Seite:

──────

Die juristische Presseschau vom 30. Juni 2017: Kein Erdoğan-Auf­tritt / Ehe und GG / Eltern­geld ohne Bonus

30.06.2017

Justiz

EuGH zu DB-Strukturen: Die Bundesrepublik hat gegen Richtlinien-Verpflichtungen zu Eisenbahnunternehmen verstoßen. Hierdurch wurde die Bestimmung, inwieweit Gewinnübertragungen von Infrastrukturtöchtern der Deutschen Bahn auf den Mutterkonzern öffentliche Gelder enthielten, unmöglich gemacht. Dies stellte der Europäische Gerichtshof in seinem stattgebenden Urteil zu einem von der EU-Kommission eingeleiteten Vertragsverletzungsverfahren fest. Rechtsprofessor Urs Kramer stellt auf lto.de die Entscheidung einschließlich der klageabweisenden Teile vor, führt dabei auch in die zugrunde liegende Rechtsproblematik ein und diskutiert schließlich mögliche Folgerungen aus dem Urteil.

──────

Aufgabe 1:
Welches Gericht hat nach der juristischen Presseschau festgestellt, dass die Bundesrepublik gegen Richtlinien-Verpflichtungen zu Eisenbahnunternehmen verstoßen hat?
Aufgabe 2:
Führen Sie die juristische Presseschau im Anschluss an ihren letzten Satz weiter.

──────

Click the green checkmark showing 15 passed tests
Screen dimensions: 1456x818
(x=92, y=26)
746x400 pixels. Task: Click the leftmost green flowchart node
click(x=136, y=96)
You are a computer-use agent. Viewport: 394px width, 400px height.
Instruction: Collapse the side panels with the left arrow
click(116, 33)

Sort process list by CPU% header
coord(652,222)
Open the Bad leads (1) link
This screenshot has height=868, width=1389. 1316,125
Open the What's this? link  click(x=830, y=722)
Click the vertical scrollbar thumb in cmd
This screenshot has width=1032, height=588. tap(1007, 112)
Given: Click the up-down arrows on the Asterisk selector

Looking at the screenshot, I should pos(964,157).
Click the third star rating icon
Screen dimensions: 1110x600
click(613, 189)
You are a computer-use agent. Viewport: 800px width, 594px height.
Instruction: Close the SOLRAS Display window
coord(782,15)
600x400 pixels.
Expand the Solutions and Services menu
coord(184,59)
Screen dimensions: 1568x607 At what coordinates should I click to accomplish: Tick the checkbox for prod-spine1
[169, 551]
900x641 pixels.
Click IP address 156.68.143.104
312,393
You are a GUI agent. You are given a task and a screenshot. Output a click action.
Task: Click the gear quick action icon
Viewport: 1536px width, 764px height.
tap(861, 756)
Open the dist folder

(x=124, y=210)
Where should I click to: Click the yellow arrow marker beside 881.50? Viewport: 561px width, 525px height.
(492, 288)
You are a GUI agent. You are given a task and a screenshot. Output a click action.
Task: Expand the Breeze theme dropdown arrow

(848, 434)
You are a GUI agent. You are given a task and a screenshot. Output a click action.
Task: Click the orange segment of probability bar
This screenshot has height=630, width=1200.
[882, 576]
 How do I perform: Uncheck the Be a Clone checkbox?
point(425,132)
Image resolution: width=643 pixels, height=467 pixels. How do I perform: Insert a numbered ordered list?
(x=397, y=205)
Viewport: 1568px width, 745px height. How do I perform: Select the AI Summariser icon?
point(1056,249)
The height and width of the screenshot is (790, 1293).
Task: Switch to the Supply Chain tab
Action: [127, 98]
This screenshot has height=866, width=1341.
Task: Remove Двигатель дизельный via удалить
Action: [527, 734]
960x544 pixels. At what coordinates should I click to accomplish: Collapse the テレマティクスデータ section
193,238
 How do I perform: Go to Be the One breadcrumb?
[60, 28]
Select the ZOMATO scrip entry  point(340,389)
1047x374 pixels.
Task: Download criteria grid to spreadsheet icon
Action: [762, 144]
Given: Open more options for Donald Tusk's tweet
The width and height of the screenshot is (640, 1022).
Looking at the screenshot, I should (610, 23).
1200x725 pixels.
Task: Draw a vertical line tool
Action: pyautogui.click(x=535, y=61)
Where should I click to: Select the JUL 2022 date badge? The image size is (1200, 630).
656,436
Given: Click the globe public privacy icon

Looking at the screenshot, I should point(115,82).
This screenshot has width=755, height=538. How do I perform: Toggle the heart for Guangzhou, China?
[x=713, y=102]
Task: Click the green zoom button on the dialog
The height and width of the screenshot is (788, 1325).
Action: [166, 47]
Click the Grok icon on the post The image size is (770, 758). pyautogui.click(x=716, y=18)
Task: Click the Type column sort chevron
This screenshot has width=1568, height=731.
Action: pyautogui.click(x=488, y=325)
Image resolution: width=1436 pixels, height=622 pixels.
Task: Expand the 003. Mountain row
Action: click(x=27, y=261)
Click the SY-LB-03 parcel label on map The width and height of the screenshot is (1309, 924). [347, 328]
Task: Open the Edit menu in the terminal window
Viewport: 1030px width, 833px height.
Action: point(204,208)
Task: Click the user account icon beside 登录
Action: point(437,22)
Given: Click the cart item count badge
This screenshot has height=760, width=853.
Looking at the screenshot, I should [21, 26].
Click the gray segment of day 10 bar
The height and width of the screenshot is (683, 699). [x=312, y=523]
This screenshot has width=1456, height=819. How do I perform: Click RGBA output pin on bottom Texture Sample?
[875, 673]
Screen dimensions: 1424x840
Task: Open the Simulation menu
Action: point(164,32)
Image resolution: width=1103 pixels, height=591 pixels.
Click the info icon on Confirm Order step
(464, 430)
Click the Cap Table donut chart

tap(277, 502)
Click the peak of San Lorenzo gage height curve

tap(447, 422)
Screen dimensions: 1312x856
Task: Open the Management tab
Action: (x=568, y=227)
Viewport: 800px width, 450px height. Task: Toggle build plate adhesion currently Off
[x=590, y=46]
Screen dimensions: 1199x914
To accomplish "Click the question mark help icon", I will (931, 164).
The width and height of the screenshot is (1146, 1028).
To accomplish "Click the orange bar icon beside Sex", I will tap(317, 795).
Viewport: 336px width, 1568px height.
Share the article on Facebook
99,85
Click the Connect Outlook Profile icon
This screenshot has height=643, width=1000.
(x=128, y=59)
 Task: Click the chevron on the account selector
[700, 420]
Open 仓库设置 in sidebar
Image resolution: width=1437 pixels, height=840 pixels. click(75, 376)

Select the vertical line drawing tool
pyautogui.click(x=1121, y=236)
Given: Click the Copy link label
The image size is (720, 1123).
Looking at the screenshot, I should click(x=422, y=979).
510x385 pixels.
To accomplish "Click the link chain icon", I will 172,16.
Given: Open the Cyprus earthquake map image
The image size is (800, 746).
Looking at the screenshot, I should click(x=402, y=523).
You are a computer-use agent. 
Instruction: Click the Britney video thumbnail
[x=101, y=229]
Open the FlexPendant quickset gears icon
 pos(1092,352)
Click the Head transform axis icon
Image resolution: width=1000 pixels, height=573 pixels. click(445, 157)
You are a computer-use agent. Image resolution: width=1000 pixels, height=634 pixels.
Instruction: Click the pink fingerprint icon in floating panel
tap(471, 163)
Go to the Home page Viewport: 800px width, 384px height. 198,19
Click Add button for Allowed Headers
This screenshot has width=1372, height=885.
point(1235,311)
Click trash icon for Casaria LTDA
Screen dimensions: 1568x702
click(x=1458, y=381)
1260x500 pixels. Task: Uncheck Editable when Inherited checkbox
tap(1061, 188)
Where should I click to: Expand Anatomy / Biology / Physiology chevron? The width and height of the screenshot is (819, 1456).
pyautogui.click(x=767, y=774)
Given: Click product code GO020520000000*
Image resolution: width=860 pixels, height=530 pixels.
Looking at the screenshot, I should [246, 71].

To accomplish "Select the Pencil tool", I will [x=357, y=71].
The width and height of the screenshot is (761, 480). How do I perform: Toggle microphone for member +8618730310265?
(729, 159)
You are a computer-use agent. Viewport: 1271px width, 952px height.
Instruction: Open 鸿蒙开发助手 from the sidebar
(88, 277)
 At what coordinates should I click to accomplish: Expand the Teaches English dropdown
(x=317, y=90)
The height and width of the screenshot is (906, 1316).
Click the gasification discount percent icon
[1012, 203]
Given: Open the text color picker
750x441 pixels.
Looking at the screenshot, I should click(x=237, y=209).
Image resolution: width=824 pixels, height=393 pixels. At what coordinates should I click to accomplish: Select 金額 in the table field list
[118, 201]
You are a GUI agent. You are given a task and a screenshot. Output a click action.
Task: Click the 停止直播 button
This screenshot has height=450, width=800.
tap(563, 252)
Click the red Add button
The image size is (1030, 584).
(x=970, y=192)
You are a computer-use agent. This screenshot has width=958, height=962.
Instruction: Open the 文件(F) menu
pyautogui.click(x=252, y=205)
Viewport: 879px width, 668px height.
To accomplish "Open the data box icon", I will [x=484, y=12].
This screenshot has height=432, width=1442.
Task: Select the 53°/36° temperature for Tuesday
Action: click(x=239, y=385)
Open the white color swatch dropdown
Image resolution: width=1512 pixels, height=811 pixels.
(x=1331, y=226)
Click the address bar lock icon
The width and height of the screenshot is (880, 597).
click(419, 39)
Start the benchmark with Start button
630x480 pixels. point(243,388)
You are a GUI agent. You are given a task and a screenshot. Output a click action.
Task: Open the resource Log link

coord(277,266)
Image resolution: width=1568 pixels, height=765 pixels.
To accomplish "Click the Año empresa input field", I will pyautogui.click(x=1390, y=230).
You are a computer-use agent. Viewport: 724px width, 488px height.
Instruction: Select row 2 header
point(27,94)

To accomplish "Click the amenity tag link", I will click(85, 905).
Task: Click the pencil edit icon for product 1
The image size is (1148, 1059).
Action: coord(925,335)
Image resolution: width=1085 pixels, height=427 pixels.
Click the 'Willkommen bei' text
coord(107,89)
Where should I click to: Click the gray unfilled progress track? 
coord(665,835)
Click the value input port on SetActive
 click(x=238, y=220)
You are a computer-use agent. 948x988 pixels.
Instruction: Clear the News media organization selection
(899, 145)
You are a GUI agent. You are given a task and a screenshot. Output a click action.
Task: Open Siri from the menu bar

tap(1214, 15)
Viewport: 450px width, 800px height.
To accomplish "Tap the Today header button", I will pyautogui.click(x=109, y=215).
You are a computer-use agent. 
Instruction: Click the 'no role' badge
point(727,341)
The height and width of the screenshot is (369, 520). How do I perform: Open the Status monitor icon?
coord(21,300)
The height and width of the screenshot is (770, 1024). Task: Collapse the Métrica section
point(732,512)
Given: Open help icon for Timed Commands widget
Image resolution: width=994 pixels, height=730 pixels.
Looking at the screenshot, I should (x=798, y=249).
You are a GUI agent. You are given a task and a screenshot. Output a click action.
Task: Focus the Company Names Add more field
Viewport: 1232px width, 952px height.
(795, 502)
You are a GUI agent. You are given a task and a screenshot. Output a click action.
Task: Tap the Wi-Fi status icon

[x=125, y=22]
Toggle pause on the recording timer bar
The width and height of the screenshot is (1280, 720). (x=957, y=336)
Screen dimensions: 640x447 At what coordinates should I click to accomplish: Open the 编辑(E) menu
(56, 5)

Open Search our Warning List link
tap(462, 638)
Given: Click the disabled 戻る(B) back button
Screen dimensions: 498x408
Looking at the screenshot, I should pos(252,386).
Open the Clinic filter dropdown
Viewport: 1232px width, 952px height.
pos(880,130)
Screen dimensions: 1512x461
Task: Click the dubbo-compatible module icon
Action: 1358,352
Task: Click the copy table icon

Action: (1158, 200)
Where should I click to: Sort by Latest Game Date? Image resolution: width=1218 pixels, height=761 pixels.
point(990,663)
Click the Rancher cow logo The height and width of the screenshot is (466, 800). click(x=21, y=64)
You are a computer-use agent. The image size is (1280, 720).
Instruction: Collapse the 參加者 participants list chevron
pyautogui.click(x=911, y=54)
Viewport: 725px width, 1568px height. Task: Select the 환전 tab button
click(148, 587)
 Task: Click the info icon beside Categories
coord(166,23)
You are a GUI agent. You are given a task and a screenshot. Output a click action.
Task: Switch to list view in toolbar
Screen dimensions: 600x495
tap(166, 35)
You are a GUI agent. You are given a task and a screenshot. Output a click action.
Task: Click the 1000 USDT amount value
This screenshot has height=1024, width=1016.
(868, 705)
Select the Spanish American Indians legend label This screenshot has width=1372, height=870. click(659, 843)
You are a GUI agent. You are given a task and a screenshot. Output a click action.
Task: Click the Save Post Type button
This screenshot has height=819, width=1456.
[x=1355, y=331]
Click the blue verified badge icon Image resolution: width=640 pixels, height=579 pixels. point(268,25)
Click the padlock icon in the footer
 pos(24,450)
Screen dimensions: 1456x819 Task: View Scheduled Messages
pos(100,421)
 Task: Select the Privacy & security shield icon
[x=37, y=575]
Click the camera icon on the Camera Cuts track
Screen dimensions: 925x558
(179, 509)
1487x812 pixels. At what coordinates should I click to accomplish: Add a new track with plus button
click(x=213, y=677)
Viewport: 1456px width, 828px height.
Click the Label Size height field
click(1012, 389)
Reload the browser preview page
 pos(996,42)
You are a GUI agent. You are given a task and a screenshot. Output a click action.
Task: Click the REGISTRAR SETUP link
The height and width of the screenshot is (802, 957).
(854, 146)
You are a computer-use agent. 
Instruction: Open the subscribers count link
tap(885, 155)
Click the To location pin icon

──────

Ergebnis 1:
Der Europäische Gerichtshof.

Ergebnis 2:
BVerfG – Videoüberwachung: Auch die taz (Christian Rath) berichtet nun zu der von drei Piraten-Politikern eingelegten Verfassungsbeschwerde gegen das im März verabschiedete Gesetz zur erleichterten Videoüberwachung im öffentlichen Raum. Weil der "extrem gründliche Richter Johannes Masing" zuständig sei, könne mit einer schnellen Entscheidung nicht gerechnet werden.

BVerfG zu G-20-Protestcamp: Dem Beschluss des Bundesverfassungsgerichts zum G-20-Protestcamp in Hamburg bescheinigt Christian Rath (taz) in einem Kommentar "Hasenfüßigkeit". Dass Demonstranten Ort, Zeitpunkt, Art und Inhalt ihrer Versammlung selbst bestimmen könnten, sei Kern der Versammlungsfreiheit und auch ständige Rechtsprechung des Gerichts. Insofern überrasche die geübte Zurückhaltung bei der Anerkennung des Camps als grundgesetzlich geschützte Versammlung.

BGH zu Sicherungsverwahrung: Die beiden jüngsten Urteile des Bundesgerichtshofs zu den Voraussetzungen der Anordnung einer Sicherungsverwahrung werden nun auch durch lto.de (Maximilan Amos) vertieft dargestellt.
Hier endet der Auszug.